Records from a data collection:
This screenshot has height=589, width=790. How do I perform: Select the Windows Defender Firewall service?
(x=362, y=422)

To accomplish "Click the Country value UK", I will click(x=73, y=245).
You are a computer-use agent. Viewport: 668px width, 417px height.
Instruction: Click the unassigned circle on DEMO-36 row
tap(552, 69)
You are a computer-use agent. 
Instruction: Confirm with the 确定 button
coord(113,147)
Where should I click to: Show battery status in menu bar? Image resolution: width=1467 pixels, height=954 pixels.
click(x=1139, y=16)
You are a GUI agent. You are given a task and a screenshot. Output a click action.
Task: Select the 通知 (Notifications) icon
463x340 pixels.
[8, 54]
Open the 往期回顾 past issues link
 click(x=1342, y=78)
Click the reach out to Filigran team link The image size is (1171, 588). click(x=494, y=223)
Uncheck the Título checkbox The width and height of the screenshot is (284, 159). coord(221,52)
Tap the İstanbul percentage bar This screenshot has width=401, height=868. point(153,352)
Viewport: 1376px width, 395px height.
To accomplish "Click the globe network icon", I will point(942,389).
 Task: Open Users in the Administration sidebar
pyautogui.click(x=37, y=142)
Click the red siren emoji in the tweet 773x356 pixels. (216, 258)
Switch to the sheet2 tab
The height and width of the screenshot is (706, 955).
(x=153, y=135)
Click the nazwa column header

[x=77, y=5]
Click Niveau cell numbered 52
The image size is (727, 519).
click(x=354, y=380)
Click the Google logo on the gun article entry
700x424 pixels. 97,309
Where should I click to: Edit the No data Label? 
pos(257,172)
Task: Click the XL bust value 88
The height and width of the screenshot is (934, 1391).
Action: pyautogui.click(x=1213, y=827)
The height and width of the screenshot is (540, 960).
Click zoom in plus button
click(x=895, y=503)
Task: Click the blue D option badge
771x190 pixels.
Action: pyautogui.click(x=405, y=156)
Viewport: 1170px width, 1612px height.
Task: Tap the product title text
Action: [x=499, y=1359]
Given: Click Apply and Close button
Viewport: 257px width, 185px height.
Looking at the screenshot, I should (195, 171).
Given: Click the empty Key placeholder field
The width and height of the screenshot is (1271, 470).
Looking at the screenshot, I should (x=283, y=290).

## The problem
For every line in the data above that has the string "accomplish", return that line.

## Result of this task
To accomplish "Click the Country value UK", I will click(x=73, y=245).
To accomplish "Click the globe network icon", I will point(942,389).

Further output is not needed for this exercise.